La idea de que Rylin Myers pudiera convertirse en algún tipo de agente encubierto era absurda.

—Lo único que sé es que eres el recordatorio ambulante de una noche en la que preferiría no volver a pensar.

«Pues ya somos dos», pensó Rylin.

—Y ahora, por algún inexplicable motivo, estás aquí, en mi escuela, en vez de abajo, en el piso veinte, que es el sitio que te corresponde.

A Leda se le truncó la voz, y Rylin percibió, complacida, que parecía un poquito… asustada.

—La última vez que miré, Leda, en el arco de la entrada no ponía tu nombre. Así que, no, esta escuela no es tuya.
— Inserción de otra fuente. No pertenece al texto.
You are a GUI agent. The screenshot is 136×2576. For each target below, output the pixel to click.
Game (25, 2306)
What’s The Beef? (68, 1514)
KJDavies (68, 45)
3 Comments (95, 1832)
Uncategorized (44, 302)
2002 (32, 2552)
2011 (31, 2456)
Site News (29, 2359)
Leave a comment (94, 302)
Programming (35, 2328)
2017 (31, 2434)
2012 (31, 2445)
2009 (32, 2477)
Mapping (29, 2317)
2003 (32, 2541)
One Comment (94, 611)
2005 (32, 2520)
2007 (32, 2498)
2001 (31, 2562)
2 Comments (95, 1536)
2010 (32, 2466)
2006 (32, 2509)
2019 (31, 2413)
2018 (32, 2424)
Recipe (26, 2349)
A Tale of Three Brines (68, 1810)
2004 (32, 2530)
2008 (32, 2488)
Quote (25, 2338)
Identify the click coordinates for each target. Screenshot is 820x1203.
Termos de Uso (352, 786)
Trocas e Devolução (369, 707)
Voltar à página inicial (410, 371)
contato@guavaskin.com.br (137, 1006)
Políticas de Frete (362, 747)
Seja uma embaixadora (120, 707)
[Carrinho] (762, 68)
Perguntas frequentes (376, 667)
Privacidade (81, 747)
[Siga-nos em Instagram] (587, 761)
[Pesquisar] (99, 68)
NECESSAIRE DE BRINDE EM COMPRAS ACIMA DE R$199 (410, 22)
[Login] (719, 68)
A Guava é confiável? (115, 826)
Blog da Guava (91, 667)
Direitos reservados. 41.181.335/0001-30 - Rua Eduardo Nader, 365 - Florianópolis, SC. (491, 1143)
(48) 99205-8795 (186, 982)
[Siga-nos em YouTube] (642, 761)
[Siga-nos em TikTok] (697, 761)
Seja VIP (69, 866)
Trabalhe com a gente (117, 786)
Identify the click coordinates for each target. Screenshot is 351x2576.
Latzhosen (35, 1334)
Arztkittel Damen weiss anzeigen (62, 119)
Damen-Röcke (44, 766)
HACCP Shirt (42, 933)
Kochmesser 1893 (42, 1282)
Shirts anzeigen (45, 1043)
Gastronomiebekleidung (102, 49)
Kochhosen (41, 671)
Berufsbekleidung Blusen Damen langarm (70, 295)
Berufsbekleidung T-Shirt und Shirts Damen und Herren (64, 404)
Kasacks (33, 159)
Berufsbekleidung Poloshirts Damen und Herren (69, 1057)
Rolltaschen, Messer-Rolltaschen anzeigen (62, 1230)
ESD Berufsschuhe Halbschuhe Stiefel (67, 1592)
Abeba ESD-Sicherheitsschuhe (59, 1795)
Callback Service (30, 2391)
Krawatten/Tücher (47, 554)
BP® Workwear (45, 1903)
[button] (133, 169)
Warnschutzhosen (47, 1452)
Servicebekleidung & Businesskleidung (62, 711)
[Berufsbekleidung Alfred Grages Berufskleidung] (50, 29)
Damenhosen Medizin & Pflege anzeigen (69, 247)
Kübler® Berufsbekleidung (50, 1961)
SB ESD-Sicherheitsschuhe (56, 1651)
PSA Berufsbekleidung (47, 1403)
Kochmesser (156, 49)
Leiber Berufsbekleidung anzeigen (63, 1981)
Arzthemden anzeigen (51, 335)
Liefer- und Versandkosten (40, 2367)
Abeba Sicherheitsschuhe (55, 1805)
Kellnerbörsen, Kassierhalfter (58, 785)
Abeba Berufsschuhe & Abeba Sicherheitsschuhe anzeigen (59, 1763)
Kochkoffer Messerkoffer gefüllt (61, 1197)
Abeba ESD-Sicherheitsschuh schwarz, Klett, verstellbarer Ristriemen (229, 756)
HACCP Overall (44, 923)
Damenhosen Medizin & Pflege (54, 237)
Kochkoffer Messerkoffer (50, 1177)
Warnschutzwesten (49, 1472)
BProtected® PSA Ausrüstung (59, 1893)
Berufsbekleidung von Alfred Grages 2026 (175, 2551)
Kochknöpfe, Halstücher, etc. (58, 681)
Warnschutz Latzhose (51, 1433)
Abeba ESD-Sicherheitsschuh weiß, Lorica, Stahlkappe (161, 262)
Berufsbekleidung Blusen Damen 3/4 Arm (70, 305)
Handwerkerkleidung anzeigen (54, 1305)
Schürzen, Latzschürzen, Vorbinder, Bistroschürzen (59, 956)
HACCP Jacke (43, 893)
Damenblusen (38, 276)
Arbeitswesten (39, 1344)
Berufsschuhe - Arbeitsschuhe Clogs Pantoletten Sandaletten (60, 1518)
Y, aunque viva en el piso treinta y dos —la corrigió, recalcándolo—, estoy aquí porque me han concedido una beca.

Un destello de comprensión iluminó los ojos de Leda, que exhaló:

—La beca de Eris.

—Ni más ni menos —replicó Rylin risueña, antes de pegarle un bocado a su gigantesca hamburguesa con queso, regodeándose con la expresión de repugnancia que aleteó en las facciones de Leda—. Y ahora, a menos que tengas alguna amenaza más guardada en la manga, te sugiero que te largues con viento fresco y me dejes disfrutar en paz de mi almuerzo. No estoy aquí para inmiscuirme en esa vida tan perfecta que llevas.

Le imprimió el énfasis justo a la palabra «perfecta», como dando a entender que no se tragaba en absoluto que la existencia de Leda fuese tan idílica como a ella le gustaría dar a entender.

Las patas de la silla de Leda rechinaron contra el suelo oscuro, de madera de nogal, cuando la muchacha se levantó de improviso. Recogió su ensalada de espinacas, todavía intacta, y se apartó el pelo por encima del hombro.

—Permite que te dé un consejo gratis —dijo con una sonrisita falsa cincelada en los labios. Sus ojos apuntaron fugazmente a la hamburguesa de Rylin—. Las chicas no piden nunca la especial barbacoa.

Rylin sonrió de oreja a oreja a su vez.

—Tiene gracia, porque soy una chica y es lo que acabo de hacer. A lo mejor es que, al fin y al cabo, no sabes tanto como tú te crees.

—Ándate con cuidado, Myers. Te estaré vigilando.

Caray, menudo primer día de clase más memorable estaba teniendo. Rylin se retrepó en la silla y le pegó un trago enorme a su carísima agua de Marte porque, qué diablos, por qué no.